Routes
Routes are the paths that define your application's behavior.
Routes are the paths that accept incoming requests and define your application's behavior. They are defined in the routes
section of your app.
Each route is defined by a path and can have one or more providers to proxy the requests.
Path
The path is the URL that the route will match. It can contain only alphanumeric characters, hyphens, underscores, and slashes.
You can use paths to have different behavior for different use cases. For example, you can have a route that matches /openai
to proxy requests to the OpenAI API and another route that matches /anthropic
to proxy requests to the Anthropic API.
Schema
Defines which provider schema to use for the route. This will determine the structure of the request and response objects. You can use the OpenAI schema for input and output but have the request proxied to the Anthropic API or any other provider.
Routify automatically maps the request and response objects from the schema you specify to the provider's schema used in the route providers.
This allows you to switch providers without changing your application code.
Failover
If enabled, the request is retried with the next provider if the current provider fails to respond. This is useful when you have multiple providers for a route and want to ensure high availability.
You need to have at least two providers for the failover to work.
Load Balancing
If enabled, the request is proxied to the providers in a round-robin fashion, with custom weights for each provider. This is useful when you have multiple providers for a route and want to distribute the load evenly.

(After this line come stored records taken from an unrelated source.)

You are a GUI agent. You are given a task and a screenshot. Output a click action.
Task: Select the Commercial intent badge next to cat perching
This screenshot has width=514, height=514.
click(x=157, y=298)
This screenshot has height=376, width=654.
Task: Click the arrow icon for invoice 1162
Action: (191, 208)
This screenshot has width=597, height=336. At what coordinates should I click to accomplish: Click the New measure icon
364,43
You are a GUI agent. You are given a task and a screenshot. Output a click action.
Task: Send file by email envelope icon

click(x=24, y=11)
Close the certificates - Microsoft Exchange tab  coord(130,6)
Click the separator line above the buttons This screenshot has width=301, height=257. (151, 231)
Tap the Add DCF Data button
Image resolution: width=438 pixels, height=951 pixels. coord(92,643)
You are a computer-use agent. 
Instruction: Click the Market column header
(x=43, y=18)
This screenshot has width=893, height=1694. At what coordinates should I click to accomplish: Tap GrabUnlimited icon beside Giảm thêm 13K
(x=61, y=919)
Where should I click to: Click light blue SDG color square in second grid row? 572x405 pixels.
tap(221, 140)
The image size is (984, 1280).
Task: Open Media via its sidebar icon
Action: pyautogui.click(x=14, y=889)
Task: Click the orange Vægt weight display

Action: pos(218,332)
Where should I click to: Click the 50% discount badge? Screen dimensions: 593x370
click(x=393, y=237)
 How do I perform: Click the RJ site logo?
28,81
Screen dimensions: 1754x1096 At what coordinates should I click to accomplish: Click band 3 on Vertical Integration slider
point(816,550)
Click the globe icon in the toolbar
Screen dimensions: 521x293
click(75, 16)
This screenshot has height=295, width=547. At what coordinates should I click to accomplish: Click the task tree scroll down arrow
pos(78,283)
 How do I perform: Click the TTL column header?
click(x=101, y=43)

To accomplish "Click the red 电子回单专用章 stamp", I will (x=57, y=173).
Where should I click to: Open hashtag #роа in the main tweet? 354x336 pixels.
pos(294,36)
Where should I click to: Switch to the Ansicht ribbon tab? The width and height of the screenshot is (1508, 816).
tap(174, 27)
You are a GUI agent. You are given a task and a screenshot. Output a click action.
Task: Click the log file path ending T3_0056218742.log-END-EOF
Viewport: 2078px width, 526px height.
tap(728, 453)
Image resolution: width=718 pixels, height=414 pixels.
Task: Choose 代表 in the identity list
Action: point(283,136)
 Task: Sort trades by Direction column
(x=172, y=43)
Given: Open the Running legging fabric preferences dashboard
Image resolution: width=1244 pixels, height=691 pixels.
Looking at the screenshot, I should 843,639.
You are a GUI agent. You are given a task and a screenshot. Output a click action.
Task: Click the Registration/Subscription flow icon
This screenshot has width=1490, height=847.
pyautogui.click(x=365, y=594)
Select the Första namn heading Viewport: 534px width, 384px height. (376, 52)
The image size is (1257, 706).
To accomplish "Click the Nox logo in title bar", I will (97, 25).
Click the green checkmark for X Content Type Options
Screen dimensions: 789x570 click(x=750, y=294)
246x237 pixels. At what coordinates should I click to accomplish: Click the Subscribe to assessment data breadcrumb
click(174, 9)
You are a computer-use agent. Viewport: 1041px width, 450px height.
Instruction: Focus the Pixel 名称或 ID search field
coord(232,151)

If you have only one provider, the request is always proxied to that provider.
If you have more than one provider, you can specify the weight for each provider. The weight determines the probability of the provider being selected.
You can perform A/B testing by changing the weights of the providers and observing the results.
Caching
If enabled, the response from the provider is cached for a specified duration. Subsequent requests for the same input are served from the cache.
Caching is applying on route provider level. If you have multiple providers for a route, the response from each provider is cached separately.
If you have load balancing enabled, it will impact the cache hit rate. If the request is proxied to a different provider, the cache will not be used.
Caching is applied on exact input match. If you change the input even slightly, including temperature or max tokens, the cache will not be used.
Cached responses are not calculated in the cost statistics.
Cost limit
The cost limit is the maximum cost allowed for a request to the route. If the cost of the request exceeds the limit, the request is rejected.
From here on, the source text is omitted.